What is needed: Type out the data below in its entirety, exactly as given.

Records drawn from a dataset:
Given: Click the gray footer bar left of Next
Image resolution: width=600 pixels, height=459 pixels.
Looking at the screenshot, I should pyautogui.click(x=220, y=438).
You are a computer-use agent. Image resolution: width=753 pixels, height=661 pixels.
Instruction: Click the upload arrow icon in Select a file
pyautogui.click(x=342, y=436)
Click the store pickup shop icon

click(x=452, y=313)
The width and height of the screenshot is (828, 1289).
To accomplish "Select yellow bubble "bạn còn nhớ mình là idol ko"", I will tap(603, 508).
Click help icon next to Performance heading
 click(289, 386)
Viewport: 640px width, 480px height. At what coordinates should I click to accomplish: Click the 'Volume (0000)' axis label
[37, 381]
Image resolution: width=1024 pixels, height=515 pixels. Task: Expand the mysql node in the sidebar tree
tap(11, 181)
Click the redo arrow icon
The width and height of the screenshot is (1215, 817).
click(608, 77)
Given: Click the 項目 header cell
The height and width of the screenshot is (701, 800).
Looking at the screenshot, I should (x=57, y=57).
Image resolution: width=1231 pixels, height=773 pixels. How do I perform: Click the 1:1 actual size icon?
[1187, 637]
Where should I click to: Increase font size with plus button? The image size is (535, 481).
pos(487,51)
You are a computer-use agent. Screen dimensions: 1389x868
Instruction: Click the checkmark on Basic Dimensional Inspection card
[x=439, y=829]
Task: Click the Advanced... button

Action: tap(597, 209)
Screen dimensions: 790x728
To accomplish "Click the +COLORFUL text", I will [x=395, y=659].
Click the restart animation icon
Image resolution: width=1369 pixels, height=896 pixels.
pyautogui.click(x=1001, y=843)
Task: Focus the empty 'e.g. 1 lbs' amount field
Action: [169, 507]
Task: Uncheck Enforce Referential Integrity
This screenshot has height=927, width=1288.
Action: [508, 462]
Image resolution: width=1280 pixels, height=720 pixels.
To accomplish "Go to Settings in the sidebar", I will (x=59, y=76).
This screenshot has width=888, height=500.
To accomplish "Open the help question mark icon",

Answer:
Given: Click the gray footer bar left of Next
Image resolution: width=600 pixels, height=459 pixels.
Looking at the screenshot, I should pyautogui.click(x=220, y=438).
You are a computer-use agent. Image resolution: width=753 pixels, height=661 pixels.
Instruction: Click the upload arrow icon in Select a file
pyautogui.click(x=342, y=436)
Click the store pickup shop icon

click(x=452, y=313)
The width and height of the screenshot is (828, 1289).
To accomplish "Select yellow bubble "bạn còn nhớ mình là idol ko"", I will tap(603, 508).
Click help icon next to Performance heading
 click(289, 386)
Viewport: 640px width, 480px height. At what coordinates should I click to accomplish: Click the 'Volume (0000)' axis label
[37, 381]
Image resolution: width=1024 pixels, height=515 pixels. Task: Expand the mysql node in the sidebar tree
tap(11, 181)
Click the redo arrow icon
The width and height of the screenshot is (1215, 817).
click(608, 77)
Given: Click the 項目 header cell
The height and width of the screenshot is (701, 800).
Looking at the screenshot, I should (x=57, y=57).
Image resolution: width=1231 pixels, height=773 pixels. How do I perform: Click the 1:1 actual size icon?
[1187, 637]
Where should I click to: Increase font size with plus button? The image size is (535, 481).
pos(487,51)
You are a computer-use agent. Screen dimensions: 1389x868
Instruction: Click the checkmark on Basic Dimensional Inspection card
[x=439, y=829]
Task: Click the Advanced... button

Action: tap(597, 209)
Screen dimensions: 790x728
To accomplish "Click the +COLORFUL text", I will [x=395, y=659].
Click the restart animation icon
Image resolution: width=1369 pixels, height=896 pixels.
pyautogui.click(x=1001, y=843)
Task: Focus the empty 'e.g. 1 lbs' amount field
Action: [169, 507]
Task: Uncheck Enforce Referential Integrity
This screenshot has height=927, width=1288.
Action: [508, 462]
Image resolution: width=1280 pixels, height=720 pixels.
To accomplish "Go to Settings in the sidebar", I will (x=59, y=76).
This screenshot has width=888, height=500.
To accomplish "Open the help question mark icon",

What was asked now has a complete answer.